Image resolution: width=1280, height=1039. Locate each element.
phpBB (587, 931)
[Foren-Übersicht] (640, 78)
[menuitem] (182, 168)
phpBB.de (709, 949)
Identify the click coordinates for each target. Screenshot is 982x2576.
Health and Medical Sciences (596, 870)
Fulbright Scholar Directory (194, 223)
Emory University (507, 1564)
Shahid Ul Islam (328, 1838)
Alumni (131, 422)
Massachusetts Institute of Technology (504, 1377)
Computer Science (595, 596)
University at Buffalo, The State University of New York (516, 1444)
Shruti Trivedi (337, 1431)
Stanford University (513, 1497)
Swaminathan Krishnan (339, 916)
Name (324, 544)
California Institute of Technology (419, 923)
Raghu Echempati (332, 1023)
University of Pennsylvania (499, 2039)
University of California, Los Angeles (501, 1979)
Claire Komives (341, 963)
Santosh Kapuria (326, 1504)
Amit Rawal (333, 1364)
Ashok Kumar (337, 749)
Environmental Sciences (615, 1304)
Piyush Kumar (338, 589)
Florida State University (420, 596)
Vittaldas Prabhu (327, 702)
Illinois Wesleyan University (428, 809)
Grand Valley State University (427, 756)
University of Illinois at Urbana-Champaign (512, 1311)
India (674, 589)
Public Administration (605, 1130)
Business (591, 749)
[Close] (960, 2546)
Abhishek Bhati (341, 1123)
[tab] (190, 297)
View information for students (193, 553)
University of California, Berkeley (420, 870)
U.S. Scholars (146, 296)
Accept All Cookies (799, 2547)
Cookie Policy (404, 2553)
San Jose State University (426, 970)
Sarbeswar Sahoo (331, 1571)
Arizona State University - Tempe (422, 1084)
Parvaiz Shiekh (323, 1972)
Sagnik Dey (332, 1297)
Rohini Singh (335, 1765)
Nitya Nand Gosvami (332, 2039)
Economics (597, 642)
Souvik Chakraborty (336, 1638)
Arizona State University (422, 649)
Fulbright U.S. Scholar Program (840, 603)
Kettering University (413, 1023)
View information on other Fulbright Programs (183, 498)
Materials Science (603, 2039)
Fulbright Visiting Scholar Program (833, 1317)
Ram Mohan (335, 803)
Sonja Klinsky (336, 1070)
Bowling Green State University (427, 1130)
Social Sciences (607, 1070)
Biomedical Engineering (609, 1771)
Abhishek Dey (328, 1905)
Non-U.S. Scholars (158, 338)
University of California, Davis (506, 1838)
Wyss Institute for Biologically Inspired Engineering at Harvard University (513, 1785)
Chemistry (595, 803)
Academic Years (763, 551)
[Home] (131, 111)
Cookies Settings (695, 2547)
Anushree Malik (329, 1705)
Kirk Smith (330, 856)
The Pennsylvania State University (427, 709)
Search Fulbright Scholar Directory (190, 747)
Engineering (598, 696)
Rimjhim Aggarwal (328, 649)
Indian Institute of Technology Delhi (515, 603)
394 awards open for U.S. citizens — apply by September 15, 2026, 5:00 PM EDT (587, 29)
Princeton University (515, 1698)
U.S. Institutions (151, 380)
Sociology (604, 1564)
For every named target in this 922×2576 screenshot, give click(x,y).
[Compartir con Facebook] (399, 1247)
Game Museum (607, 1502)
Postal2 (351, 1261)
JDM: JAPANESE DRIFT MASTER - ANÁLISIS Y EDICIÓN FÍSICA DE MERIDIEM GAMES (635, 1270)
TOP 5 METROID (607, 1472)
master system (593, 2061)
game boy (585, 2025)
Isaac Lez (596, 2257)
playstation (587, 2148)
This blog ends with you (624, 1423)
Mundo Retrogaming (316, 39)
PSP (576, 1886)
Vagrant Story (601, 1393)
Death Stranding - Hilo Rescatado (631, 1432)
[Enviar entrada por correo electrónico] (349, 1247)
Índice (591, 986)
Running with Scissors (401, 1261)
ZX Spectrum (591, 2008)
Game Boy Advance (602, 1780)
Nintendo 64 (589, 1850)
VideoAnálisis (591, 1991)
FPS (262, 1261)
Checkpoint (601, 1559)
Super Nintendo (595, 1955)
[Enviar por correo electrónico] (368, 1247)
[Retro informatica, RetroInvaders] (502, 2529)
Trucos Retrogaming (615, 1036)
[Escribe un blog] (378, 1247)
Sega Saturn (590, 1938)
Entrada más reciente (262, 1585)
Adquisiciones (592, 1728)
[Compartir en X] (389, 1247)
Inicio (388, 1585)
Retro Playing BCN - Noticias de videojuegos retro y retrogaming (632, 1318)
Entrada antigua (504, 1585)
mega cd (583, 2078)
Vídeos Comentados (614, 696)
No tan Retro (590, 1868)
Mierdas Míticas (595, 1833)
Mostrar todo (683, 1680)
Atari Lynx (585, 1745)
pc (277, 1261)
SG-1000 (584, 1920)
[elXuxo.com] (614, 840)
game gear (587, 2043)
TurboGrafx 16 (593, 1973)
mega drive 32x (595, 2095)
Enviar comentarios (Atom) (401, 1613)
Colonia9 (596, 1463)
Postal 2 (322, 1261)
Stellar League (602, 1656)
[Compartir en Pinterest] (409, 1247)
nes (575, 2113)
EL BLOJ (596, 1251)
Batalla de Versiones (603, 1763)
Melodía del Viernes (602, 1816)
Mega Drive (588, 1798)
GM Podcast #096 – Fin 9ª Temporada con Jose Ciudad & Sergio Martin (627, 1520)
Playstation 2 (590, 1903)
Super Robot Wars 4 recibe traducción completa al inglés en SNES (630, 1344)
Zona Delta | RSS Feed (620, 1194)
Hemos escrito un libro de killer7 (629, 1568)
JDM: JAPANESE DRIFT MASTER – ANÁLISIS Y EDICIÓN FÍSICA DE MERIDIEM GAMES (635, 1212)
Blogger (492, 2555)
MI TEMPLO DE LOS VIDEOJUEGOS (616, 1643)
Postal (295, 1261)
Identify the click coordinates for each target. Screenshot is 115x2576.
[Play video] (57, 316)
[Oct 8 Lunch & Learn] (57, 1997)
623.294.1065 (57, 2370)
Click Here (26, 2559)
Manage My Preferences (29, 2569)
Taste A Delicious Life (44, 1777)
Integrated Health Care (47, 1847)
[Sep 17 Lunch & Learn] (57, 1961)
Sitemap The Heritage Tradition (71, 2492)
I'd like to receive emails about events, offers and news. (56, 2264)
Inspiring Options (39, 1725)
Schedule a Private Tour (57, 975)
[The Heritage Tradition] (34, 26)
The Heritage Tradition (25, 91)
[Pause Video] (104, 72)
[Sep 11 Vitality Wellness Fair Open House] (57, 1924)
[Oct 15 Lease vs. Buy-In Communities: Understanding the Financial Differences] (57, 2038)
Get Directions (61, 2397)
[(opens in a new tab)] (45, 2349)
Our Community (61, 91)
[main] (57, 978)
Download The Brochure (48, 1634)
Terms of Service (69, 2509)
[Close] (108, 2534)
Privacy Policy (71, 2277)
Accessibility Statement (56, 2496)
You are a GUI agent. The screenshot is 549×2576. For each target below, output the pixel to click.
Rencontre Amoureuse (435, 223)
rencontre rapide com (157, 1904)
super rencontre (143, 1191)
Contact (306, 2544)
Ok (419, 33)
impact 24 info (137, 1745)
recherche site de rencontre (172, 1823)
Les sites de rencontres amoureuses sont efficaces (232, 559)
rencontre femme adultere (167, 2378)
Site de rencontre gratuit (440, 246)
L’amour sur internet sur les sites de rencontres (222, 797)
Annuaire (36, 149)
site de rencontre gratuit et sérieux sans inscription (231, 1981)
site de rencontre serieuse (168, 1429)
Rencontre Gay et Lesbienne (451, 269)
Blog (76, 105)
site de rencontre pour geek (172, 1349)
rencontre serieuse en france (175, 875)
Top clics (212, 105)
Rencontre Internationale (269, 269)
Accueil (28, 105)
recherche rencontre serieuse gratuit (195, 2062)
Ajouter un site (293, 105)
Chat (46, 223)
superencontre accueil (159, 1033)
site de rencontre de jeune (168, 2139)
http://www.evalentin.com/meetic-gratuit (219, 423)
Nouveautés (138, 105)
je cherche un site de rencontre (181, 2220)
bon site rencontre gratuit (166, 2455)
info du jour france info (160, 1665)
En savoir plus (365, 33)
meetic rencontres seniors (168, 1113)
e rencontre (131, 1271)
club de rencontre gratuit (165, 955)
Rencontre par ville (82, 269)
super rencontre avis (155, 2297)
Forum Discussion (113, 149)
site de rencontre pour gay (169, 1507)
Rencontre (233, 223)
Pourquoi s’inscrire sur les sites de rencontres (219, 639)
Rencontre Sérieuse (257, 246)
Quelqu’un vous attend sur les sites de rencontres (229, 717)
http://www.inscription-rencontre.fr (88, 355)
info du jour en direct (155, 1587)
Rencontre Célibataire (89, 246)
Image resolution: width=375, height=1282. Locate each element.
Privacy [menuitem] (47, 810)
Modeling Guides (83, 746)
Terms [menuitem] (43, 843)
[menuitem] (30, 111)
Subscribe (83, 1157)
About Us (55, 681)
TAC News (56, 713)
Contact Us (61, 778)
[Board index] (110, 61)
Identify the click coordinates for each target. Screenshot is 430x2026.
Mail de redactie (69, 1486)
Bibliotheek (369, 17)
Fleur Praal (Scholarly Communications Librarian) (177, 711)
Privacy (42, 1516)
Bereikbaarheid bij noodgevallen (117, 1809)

■ **Prompt**: Only the lines that contain the word "electrónico" should be copied from the material.

■ **The answer**:
[Enviar entrada por correo electrónico] (349, 1247)
[Enviar por correo electrónico] (368, 1247)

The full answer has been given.